Given text>

====

Pipeline stages
Every conversational turn flows through these stages. Each has a distinctive log signature for diagnosis.
| # | Stage | Implementation | Failure signature |
|---|---|---|---|
| 1 | Discord gateway | discord.js Client | Used disallowed intents, Invalid token |
| 2 | Voice connect | @discordjs/voice + DAVE | stuck in connecting → signalling, never ready |
| 3 | Audio capture | receiver subscription, Opus → PCM via prism-media | no [capture] first opus frame after speaking |
| 4 | Resample | 48kHz s16 stereo → 16kHz mono f32 | s16 peak high but f32 peak ~0 |
| 5 | VAD | Silero ONNX, 32ms windows w/ 64-sample context | every utterance flagged noise-only |
| 6 | STT | faster-whisper (Python sidecar) | [stt] sidecar exited, empty transcripts |
| 7 | Speaker agent | claude-code / codex / anthropic-api | [agent] llm failed, agent claims it can't do things it should |
| 8 | TTS | Kokoro via kokoro-onnx (Python sidecar) | [tts] synth failed |
| 9 | Upsample | 24kHz mono → 48kHz stereo s16 | playback sounds half-speed or chipmunky |
| 10 | Audio playback | createAudioPlayer + Discord voice | [player] error, audio silent on the call |
Latency budget
Per-turn loop on a 4-core CPU homelab:
| Stage | Cost |
|---|---|
| End-of-utterance silence | SILENCE_MS=600 |
Whisper STT (small int8) | ~0.5-0.8 RTF (multilingual default) |
Whisper STT (base.en int8) | ~0.3-0.5 RTF (English-only path) |
| Speaker agent | ~5-8s for CLI backends, ~0.5-1.5s for direct API |
| Kokoro TTS (en/ja/zh/es/fr/hi/it/pt) | ~0.5-0.85 RTF |
| MeloTTS (Korean, monotone) | ~2.3 RTF |
| XTTS-v2 (Korean, ~58 speakers) | ~2.5-3.0 RTF |
| Playback start | ~200ms |
| Total (English path) | ~3-8s typical |
| Total (Korean path) | ~10-25s typical (TTS dominates) |
The CLI backends dominate. If you have an Anthropic API key, AGENT_BACKEND=anthropic-api cuts ~5s off every turn.
Capture loop self-healing
The receive subscription can wedge on DAVE decryption errors (Discord's E2E voice protocol) or network glitches. Both pcmStream.error and opusStream.error trigger an immediate re-subscribe via a one-shot guard so the loop doesn't double-subscribe. Without this, the bot would just go silent after one bad packet.
Concurrency
Capture, STT, agent, and TTS are async per-utterance. The capture loop doesn't block on inference — it re-subscribes immediately after passing the buffer to runAgent(). If you talk faster than the bot can respond, multiple turns can be in flight; the AudioPlayer is single-resource so only the latest synthesized response actually plays. Phase 4 will introduce a turn-management layer.

====

Given data>
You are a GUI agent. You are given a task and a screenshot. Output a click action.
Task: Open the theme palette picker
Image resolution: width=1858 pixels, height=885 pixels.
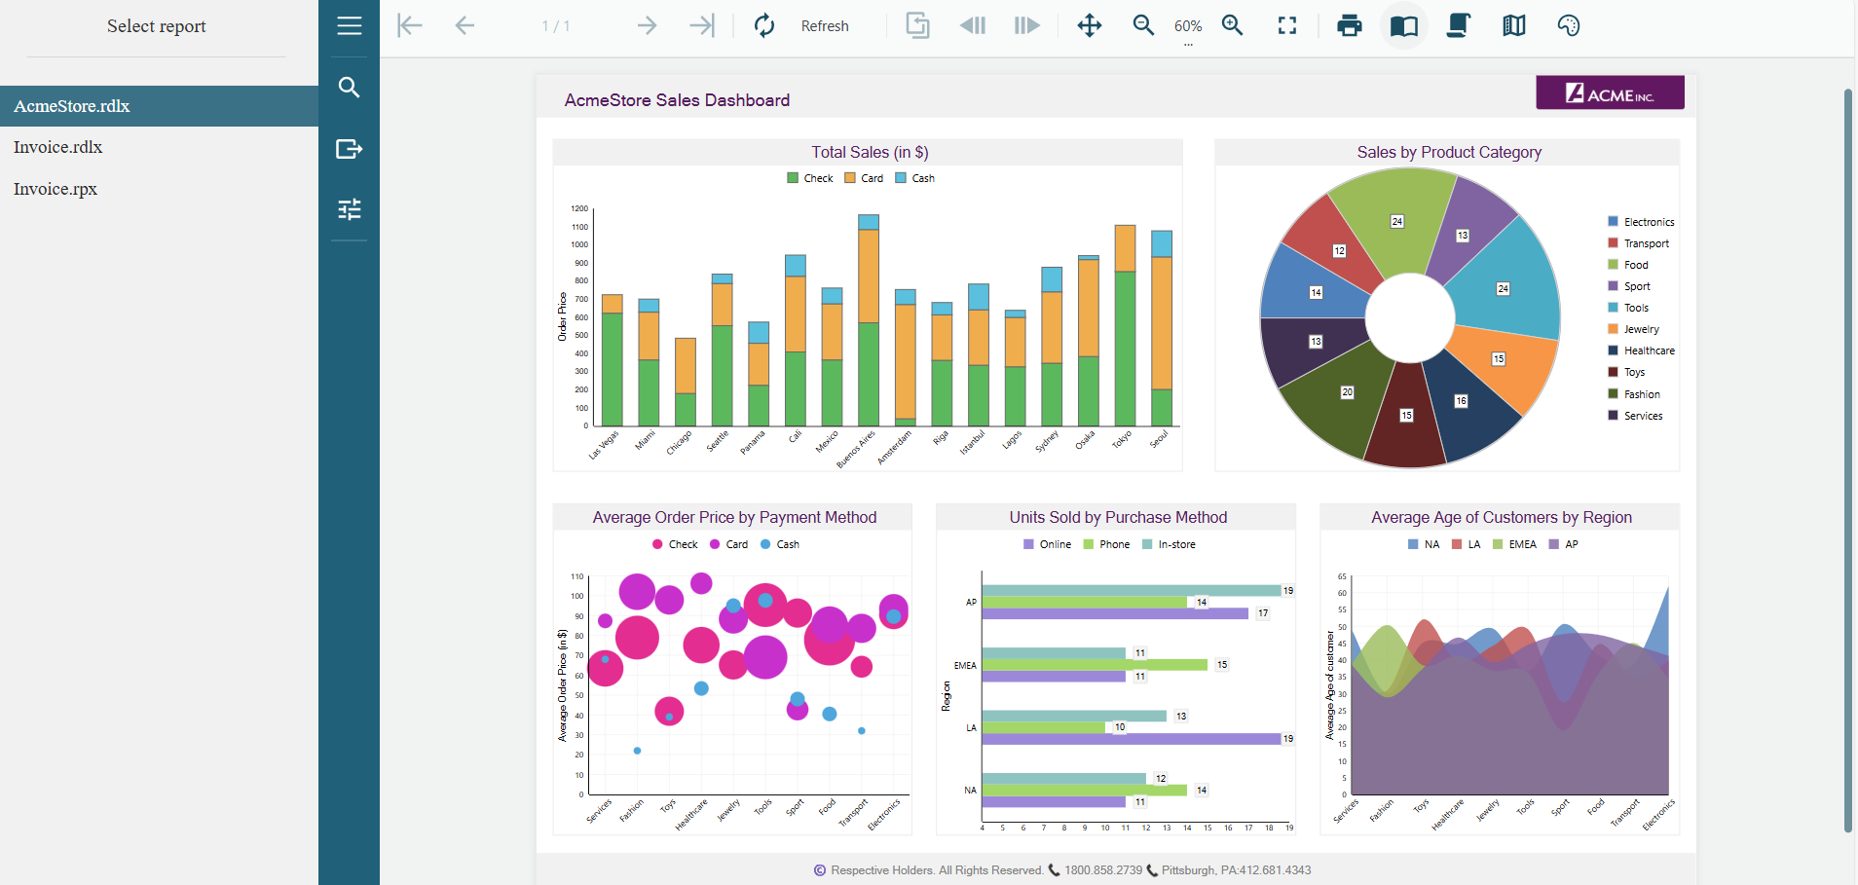coord(1568,26)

====

The problem> In the pipeline stages text, which library turns Opus audio into PCM during audio capture?

Your solution> prism-media